Know how an AC power transformer works ?

The power going in doesn't have to be a fixed frequency, it can be modulated a little. The secondary coil may have a switchable shunt across it. Combine them into a communications system.

Increase the distance till they are quite separate and the secondary coil can be quite small and embedded on a Si chip as coils surrounding the chip or on a carrier pcb. Still power transmitted in the primary can reach to some degree the secondary and be rectified, stored and the local logic can both detect variations in the received power frequency (data input) and shunt the secondary coil (data output) and that can be detected by the power transmitter as changes in the impedance of the primary coil. Datarates of 1MBps or so even 20 years ago in close proximity.

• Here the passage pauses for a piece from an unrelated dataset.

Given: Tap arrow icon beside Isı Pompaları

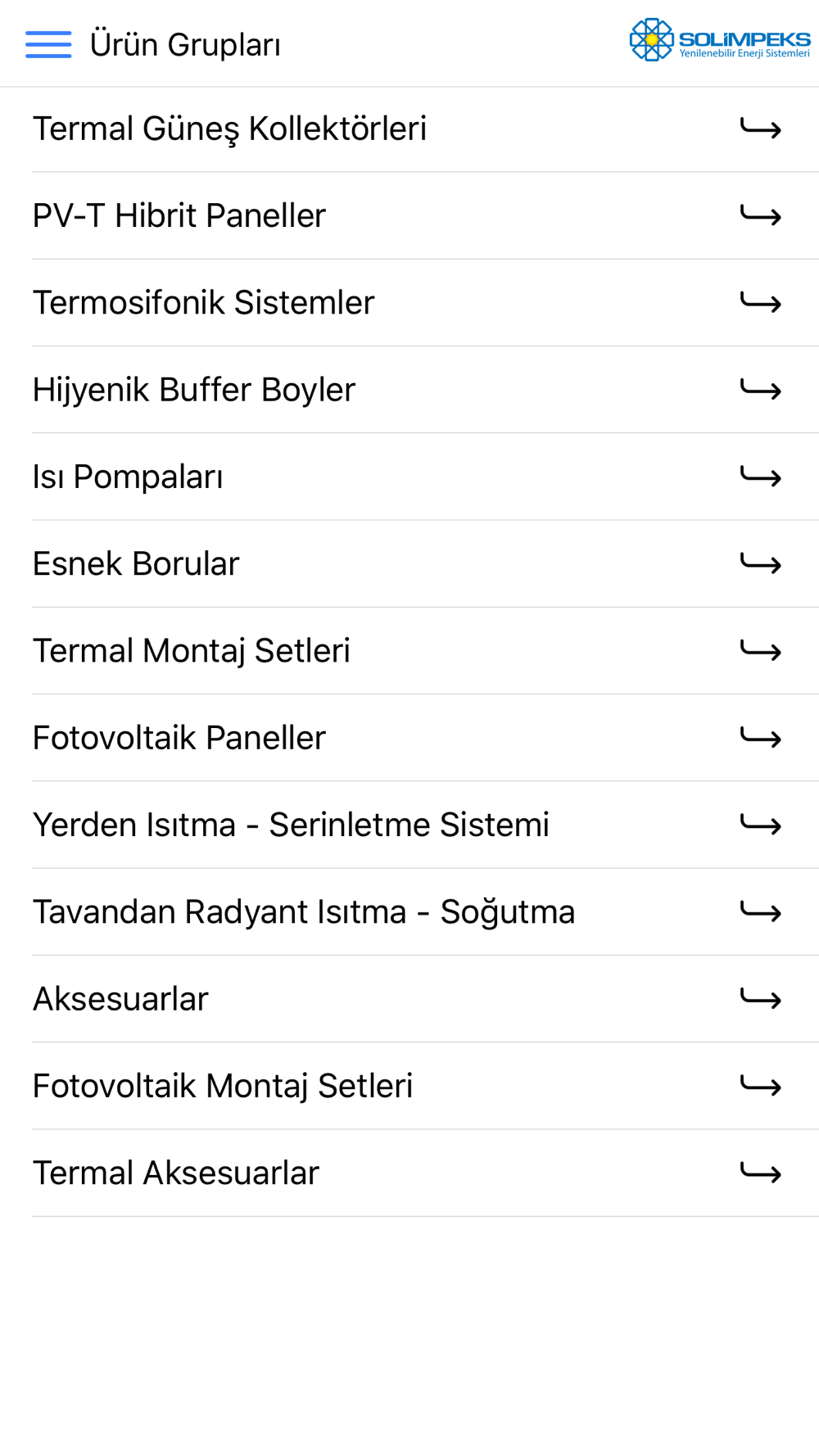Looking at the screenshot, I should 761,477.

Well thats as I understood it 15yrs ago, I guess it finally cought on. I once developed the smart idea of storing music albums on a compressed ROM chip and using RF as the means to both power and read/play the music out. At the time the Rom would have only been 64MBits, 1GByte Flash & MP3 was more than a decade later.. This would have made the device contactless and fully protected from scratching etc unlike the CDs we still have today.

John Jakson transputer guy

Reply to
JJ

Alot of good stuff there but not exactly drive by reading.

So what would you call someone that hasn't pre wiki'ed up on something.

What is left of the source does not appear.